従来、卵はタンパク質の熱凝固性を用いて固めたり、ゼラチンなどのゲル化剤を用いて固めることで調理をしたり卵加工品を産業的に製造している(特許文献1、2)。
【先行技術文献】
【特許文献】
【0003】
特開2008-125447号公報
特開2001-037446号公報
特開2000-189112号公報
【発明の概要】
【発明が解決しようとする課題】
【0004】
一般的に、卵の熱凝固性を利用すると乳原料・調味液・具材といったような卵以外の原料や加熱のばらつきによって品位が安定しない、卵加工品として望ましい固さを得ることができずに品位が確立できないといった課題が生じている。また、熱凝固させるために長時間を必要とするため大量生産に支障が出るといった課題も生じている。
結果として、卵加工品の安定した品位を確立させるために、卵の熱凝固性を利用するよりもゼラチンや寒天などのゲル化剤や加工でんぷんに頼らざるを得ない環境にある。しかし、卵の熱凝固力を利用せずに食感を構築しても卵本来の風味や食感を大きく損なうため望ましくない。

提供資料:
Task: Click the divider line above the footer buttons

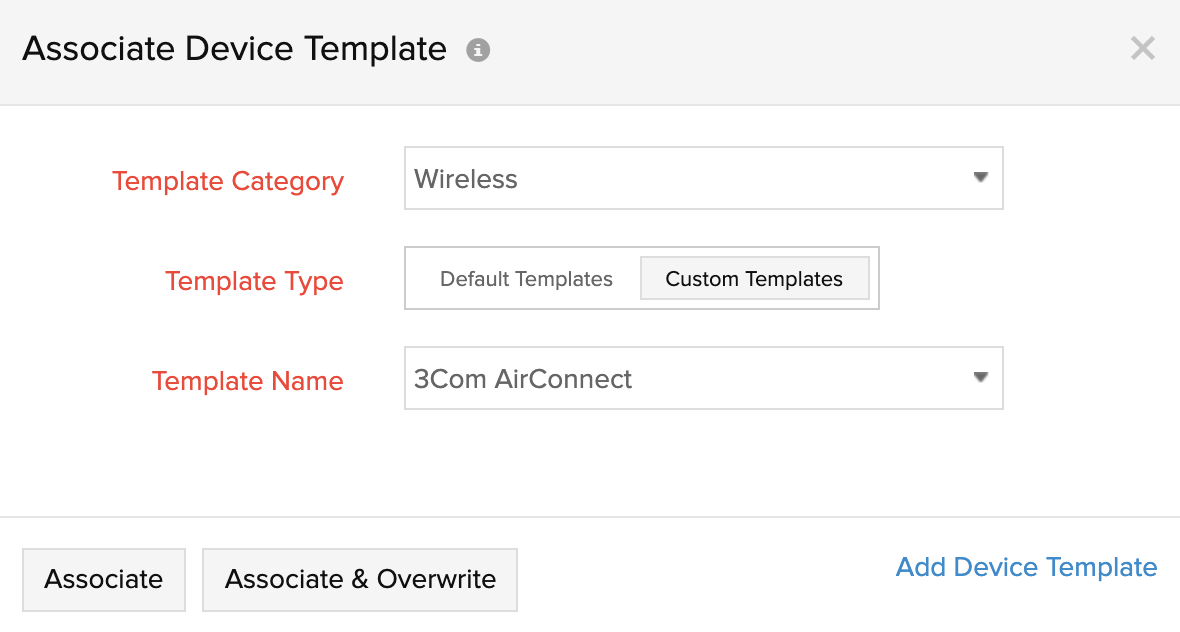Action: [590, 517]
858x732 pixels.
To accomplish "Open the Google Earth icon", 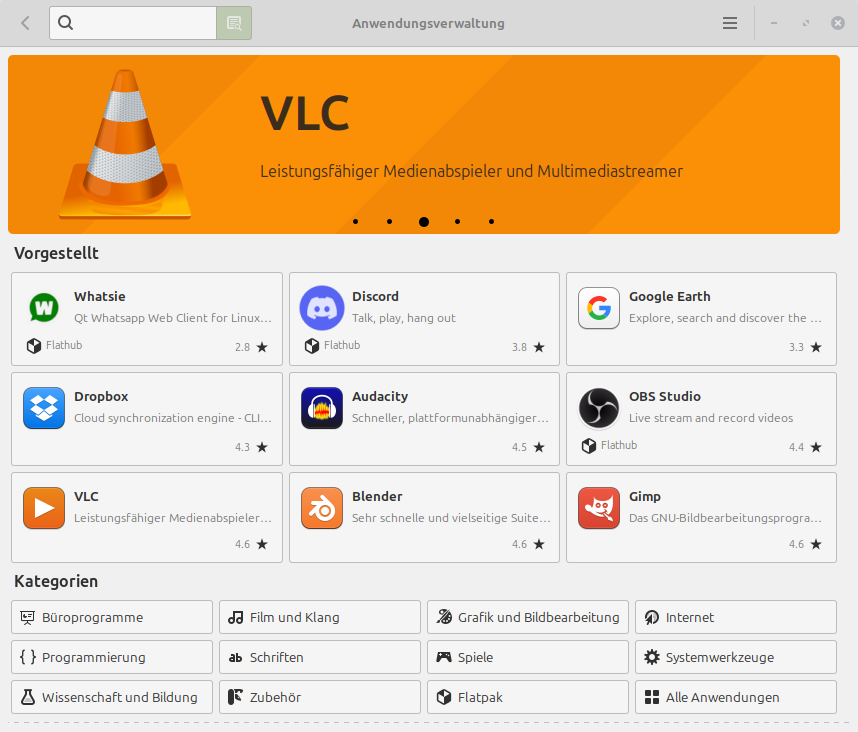I will click(x=599, y=308).
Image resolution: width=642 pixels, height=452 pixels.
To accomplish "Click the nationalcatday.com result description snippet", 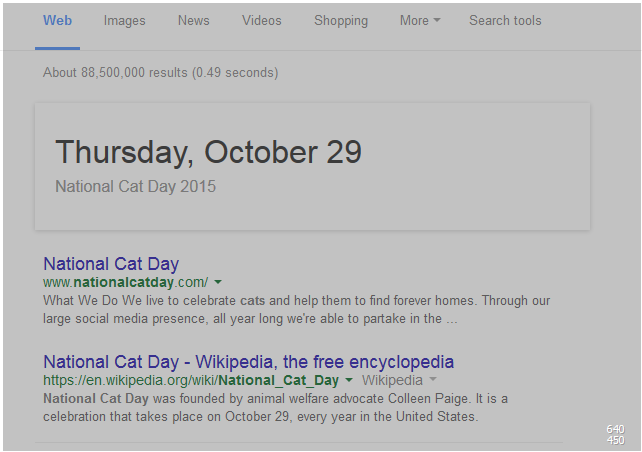I will (296, 310).
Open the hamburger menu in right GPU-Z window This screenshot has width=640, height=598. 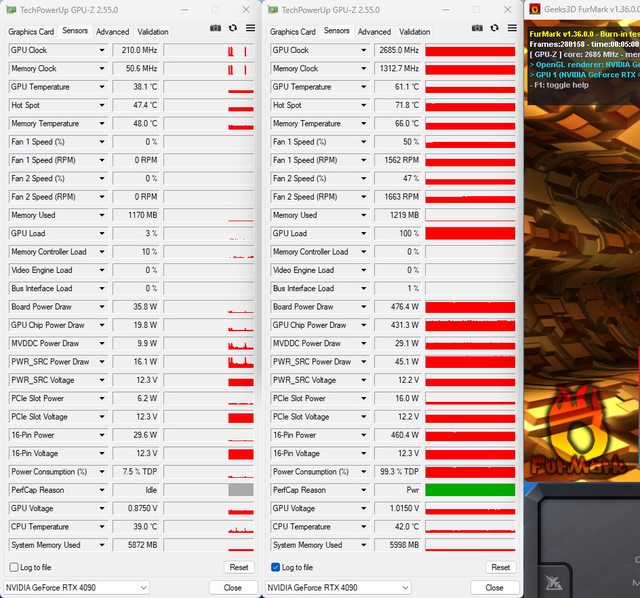510,29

作業指示:
a. 卵加工品に関する文書抜粋は、次の(i)〜(iii)の記述と一致しますか？　それぞれ「はい」か「いいえ」で答え、判断の決め手となる本文の語句を一字一句違えずに引用してください。
(i) 卵の熱凝固性を利用する方法では、凝固に長い時間がかかるため大量生産に支障が出るとされている。
(ii) 卵の熱凝固力を使わずにゲル化剤で食感を作れば、卵本来の風味や食感は保たれると述べられている。
(iii) 品位が安定しない原因として、卵以外の原料や加熱のばらつきが挙げられている。
b. 卵加工品に関する文書抜粋を、最後の文の後から書き継いでもらえますか？

回答:
a.
(i) はい。「熱凝固させるために長時間を必要とするため大量生産に支障が出る」
(ii) いいえ。「卵の熱凝固力を利用せずに食感を構築しても卵本来の風味や食感を大きく損なうため望ましくない」
(iii) はい。「乳原料・調味液・具材といったような卵以外の原料や加熱のばらつきによって品位が安定しない」

b.
こうした卵の熱凝固力を向上するためには乾燥卵の熱蔵処理が挙げられる。熱蔵処理をすると卵のゲル強度が上がるため一般的に多くの乾燥卵製品は熱蔵処理を欠かすことができない。しかし、乾燥卵はコストも高く、流通量も少ないため大量に使用することが難しい。また、流通量の多い液卵製品では熱蔵処理をすることができないため熱凝固力を上げることができないという問題がある。
また、水溶性ヘミセルロースを用いた卵加工食品用卵素材の製造に関する技術(特許文献3)では、95℃以上の熱水中にヘミセルロースを含む解いた卵を流し込んで卵を凝固させることが記載されているがより低温での加熱で製造するような卵加工品に関する効果は不明である。
本発明は、卵の凝固を促進させるような素材で、比較的低温の温度域において卵の凝固を促進させ、得られる卵加工品の品質も良好にする卵凝固促進剤を提供することを目的とする。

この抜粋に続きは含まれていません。